• _Questions_
A: In the excerpt on faricimab, translate this sentence into Spanish: "Intravitreal anti-vascular endothelial growth factor (anti-VEGF) therapy has been first line in treating neovascular age-related macular degeneration (nAMD)"
B: Reproduce everything in the excerpt on faricimab from "Intravitreal anti-vascular endothelial" down to "macular degeneration (nAMD)".
C: Does the excerpt on faricimab support each statement below? Answer yes or no for each, and quote the words from the excerpt that decide it.
(i) In randomized clinical trials, about 68% of nAMD patients do not reach the threshold for driving vision after one year of anti-VEGF treatment.
(ii) Faricimab is designed for intravenous use.
(iii) Ang-2 maintains stable vasculature.

Intravitreal anti-vascular endothelial growth factor (anti-VEGF) therapy has been first line in treating neovascular age-related macular degeneration (nAMD)

  • however, patients require frequent anti-VEGF injections to maintain visual outcomes (1)
  • in randomized clinical trials (RCTs) evaluating anti-VEGF injections in nAMD, approximately 68% of patients do not achieve the threshold for driving vision (best-corrected visual acuity [BCVA] of 20/40 Snellen equivalent) after 1 year of treatment (2)
  • in addition, suboptimal dosing frequency in clinical practice is correlated with loss of vision over time, with many patients not achieving and maintaining visual outcomes observed in clinical trials (2)

Faricimab

  • neutralizes angiopoietin-2 and vascular endothelial growth factor A via both simultaneous and independent binding
  • bispecific antibody designed for intraocular use
  • simultaneously and independently binds and neutralizes angiopoietin (Ang)-2 and VEGF-A with high specificity and potency
    • Ang-1/tyrosine kinase with immunoglobulinlike domains 2 signaling maintains stable vasculature and homeostasis;
    • Ang-2 blocks Ang-1-mediated activation of tyrosine kinase with immunoglobulinlike domains 2, causing inflammation and vascular destabilization, including leakage and neovascularization.
    • simultaneous Ang-2 and VEGF neutralization has additive benefits in preclinical models of choroidal neovascularization (CNV) (1)

• _Records shown_
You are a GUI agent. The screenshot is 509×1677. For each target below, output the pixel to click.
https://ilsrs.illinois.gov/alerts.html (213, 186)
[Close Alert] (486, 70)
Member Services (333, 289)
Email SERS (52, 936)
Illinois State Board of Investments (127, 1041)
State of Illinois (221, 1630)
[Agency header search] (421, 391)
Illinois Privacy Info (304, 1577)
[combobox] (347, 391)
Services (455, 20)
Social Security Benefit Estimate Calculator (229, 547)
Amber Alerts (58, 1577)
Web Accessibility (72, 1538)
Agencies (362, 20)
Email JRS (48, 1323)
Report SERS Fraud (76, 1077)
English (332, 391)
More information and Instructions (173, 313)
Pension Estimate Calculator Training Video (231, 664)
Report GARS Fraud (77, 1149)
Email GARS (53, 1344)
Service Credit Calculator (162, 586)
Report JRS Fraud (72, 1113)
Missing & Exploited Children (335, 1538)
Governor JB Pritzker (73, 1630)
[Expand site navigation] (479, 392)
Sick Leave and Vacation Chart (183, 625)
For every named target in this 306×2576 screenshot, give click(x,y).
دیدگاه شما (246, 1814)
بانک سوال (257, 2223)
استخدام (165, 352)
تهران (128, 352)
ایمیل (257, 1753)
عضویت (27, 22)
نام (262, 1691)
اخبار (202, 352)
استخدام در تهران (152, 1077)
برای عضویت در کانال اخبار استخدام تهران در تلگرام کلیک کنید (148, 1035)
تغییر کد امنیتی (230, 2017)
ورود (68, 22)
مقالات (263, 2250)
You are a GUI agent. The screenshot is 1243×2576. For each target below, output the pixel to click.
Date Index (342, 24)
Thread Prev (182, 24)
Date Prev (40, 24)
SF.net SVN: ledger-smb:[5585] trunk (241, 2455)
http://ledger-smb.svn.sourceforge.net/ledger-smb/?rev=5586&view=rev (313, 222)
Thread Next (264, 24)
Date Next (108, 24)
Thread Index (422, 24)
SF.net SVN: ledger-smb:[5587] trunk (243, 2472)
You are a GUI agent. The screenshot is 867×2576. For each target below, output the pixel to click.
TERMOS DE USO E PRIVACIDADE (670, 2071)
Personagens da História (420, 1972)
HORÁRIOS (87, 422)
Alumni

• _Answers for the tasks_
A: La terapia intravítrea con antifactor de crecimiento endotelial vascular (anti-VEGF) ha sido de primera línea en el tratamiento de la degeneración macular asociada a la edad neovascular (nAMD).

B:
Intravitreal anti-vascular endothelial growth factor (anti-VEGF) therapy has been first line in treating neovascular age-related macular degeneration (nAMD)

C:
(i) Yes: "approximately 68% of patients do not achieve the threshold for driving vision (best-corrected visual acuity [BCVA] of 20/40 Snellen equivalent) after 1 year of treatment"
(ii) No: "bispecific antibody designed for intraocular use"
(iii) No: "Ang-2 blocks Ang-1-mediated activation of tyrosine kinase with immunoglobulinlike domains 2, causing inflammation and vascular destabilization"